Increased Inhibitory Brain Activity
A third contributing factor involves the brain’s own braking system. Some researchers have proposed that Todd’s paralysis is not just passive exhaustion but also an active process. After a seizure, inhibitory signaling in the motor areas ramps up dramatically, essentially telling those neurons to stop firing. This may be the brain’s protective response to prevent another seizure from starting. The downside is that this heightened inhibition also suppresses normal movement signals, producing weakness or paralysis on the affected side of the body.
These three mechanisms, metabolic depletion, reduced blood flow, and increased inhibitory signaling, likely work together rather than independently. The relative contribution of each may vary from person to person and seizure to seizure, which could explain why some episodes of Todd’s paralysis last 20 minutes while others persist for a full day.
Which Seizures Cause It
Not every seizure leads to Todd’s paralysis. It occurs most often after focal seizures, meaning seizures that start in one specific area of the brain rather than involving the whole brain at once. When the seizure focus sits in or near the motor cortex, the resulting weakness shows up on the opposite side of the body. A seizure originating in the left hemisphere, for example, produces right-sided weakness. This contralateral pattern is so reliable that in one study of 29 patients with postictal weakness, the paralysis occurred on the side opposite the seizure origin in 93% of cases.
Generalized seizures (those involving both hemispheres simultaneously) can also trigger Todd’s paralysis, though the weakness is more commonly one-sided. The condition can affect an arm, a leg, one entire side of the body, or occasionally speech and vision, depending on which brain region was most involved in the seizure.
Why It Resolves on Its Own
Todd’s paralysis is temporary because the underlying brain tissue is not damaged. Unlike a stroke, where blood flow is blocked long enough to kill neurons, the blood flow reduction after a seizure is brief and self-correcting. Neurons gradually restore their energy reserves, blood flow normalizes, and the excessive inhibitory signaling fades. The vast majority of people experience full, spontaneous recovery. The median resolution time is about 15 hours, and symptoms almost always clear within 36 hours.
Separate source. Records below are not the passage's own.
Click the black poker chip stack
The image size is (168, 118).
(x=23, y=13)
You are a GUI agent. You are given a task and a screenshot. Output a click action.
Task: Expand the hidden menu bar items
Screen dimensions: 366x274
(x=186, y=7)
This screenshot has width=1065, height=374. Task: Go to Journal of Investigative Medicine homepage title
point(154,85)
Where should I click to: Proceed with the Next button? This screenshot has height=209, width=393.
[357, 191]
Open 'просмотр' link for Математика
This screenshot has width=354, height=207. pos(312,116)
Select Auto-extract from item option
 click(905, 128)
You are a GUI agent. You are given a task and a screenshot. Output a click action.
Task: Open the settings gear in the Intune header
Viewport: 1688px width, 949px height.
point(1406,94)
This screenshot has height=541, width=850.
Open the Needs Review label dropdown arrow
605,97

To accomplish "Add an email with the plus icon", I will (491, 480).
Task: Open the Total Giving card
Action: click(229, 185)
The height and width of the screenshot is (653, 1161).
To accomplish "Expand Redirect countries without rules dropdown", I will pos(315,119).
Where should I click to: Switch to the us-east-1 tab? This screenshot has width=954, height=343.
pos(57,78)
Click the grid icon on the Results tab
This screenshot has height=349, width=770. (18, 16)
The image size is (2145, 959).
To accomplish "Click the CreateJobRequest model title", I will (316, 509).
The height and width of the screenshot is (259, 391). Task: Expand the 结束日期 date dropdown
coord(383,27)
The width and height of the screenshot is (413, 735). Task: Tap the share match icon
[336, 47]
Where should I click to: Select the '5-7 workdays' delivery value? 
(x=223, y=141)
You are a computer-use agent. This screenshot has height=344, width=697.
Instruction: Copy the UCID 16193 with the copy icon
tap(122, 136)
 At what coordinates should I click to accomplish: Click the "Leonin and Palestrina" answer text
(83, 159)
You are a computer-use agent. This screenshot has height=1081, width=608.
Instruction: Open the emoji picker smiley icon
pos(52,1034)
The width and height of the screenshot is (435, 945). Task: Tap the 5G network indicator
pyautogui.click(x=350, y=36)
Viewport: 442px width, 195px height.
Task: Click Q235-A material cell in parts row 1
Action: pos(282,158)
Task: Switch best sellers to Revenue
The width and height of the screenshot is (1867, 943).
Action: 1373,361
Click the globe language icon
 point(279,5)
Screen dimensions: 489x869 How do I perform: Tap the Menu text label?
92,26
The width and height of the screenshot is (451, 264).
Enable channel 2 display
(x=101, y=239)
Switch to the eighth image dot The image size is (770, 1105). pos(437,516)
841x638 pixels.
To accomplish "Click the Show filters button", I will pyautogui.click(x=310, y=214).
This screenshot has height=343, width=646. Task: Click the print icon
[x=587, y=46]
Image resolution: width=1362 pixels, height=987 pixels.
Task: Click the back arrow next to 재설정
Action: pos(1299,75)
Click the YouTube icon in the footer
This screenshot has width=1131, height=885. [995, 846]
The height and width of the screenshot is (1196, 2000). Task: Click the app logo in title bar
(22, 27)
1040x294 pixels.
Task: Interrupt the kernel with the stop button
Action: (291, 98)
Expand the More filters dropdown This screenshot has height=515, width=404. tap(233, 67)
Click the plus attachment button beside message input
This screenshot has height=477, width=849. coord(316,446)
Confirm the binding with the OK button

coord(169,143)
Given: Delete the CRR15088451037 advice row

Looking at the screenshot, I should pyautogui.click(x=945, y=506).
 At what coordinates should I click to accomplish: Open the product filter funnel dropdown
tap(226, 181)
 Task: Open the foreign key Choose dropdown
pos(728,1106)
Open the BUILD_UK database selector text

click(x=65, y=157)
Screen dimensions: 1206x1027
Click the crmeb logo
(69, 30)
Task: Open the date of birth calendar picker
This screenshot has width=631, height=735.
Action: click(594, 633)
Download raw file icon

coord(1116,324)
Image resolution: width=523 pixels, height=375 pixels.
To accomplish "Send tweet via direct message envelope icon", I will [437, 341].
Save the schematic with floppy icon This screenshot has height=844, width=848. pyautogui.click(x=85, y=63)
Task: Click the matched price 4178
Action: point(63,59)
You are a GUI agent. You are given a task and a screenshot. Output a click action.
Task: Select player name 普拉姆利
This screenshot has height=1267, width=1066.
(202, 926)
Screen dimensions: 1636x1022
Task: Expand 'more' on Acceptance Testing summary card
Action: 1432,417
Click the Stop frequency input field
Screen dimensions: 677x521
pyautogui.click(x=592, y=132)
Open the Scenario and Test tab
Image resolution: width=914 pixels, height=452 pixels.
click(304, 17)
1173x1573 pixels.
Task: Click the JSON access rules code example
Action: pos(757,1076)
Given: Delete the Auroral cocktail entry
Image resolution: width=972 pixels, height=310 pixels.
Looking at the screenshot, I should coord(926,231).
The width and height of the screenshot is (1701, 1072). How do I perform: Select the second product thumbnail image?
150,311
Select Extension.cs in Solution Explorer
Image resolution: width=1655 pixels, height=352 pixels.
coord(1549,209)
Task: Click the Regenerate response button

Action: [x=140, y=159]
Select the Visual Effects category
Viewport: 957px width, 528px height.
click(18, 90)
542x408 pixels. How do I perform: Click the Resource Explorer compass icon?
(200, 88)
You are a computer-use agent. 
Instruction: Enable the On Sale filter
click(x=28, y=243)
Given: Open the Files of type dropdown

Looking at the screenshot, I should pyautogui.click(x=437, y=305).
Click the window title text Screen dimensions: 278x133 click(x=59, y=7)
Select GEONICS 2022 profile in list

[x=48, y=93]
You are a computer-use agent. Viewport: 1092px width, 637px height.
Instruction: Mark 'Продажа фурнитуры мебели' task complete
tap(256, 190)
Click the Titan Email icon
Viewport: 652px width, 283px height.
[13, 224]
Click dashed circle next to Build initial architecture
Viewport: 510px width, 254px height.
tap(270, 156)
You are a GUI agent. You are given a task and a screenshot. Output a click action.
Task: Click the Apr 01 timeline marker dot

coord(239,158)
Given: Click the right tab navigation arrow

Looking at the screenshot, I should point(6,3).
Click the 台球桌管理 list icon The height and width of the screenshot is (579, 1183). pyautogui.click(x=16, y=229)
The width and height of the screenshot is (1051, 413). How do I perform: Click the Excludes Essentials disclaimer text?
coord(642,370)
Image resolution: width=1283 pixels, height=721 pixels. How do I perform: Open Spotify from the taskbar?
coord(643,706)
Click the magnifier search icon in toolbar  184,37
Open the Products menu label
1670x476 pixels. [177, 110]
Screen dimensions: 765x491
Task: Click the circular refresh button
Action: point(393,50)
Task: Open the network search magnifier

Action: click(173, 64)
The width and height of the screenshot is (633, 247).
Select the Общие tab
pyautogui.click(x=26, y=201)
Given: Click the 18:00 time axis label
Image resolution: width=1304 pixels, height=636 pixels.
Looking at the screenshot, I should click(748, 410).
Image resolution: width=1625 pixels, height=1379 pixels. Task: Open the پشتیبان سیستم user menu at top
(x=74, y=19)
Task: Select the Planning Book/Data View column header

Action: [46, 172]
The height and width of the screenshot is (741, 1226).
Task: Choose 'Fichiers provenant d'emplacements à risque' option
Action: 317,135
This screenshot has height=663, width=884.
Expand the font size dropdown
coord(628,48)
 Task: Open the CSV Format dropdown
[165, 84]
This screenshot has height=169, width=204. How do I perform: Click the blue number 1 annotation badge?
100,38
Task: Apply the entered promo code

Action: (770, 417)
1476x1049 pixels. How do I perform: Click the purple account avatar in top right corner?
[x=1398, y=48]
There is no specific treatment to speed up recovery. Management focuses on preventing further seizures through existing seizure control plans and, critically, on ruling out stroke. Because one-sided weakness is also the hallmark of a stroke, emergency evaluation is important any time new paralysis develops, even if the person has a known seizure disorder. The distinction matters because stroke treatment is time-sensitive in a way that Todd’s paralysis is not.
Why the Distinction From Stroke Matters
The overlap in symptoms between Todd’s paralysis and stroke creates a genuine diagnostic challenge. Both can produce sudden weakness on one side of the body, difficulty speaking, or facial drooping. If someone is found with these symptoms and no one witnessed a preceding seizure, the initial assumption is often stroke until proven otherwise. Brain imaging, particularly perfusion studies that map blood flow patterns, helps clinicians tell the two apart. In Todd’s paralysis, the imaging either looks normal or shows transient blood flow changes that resolve within hours. In stroke, imaging reveals a blocked vessel or a region of brain tissue that is not receiving adequate blood supply.
For people with epilepsy who experience Todd’s paralysis repeatedly, the pattern itself becomes a useful clinical tool. Because the weakness so reliably appears on the side opposite the seizure focus, it helps neurologists pinpoint where seizures originate. This localization information can be valuable when evaluating whether someone is a candidate for surgical treatment of epilepsy.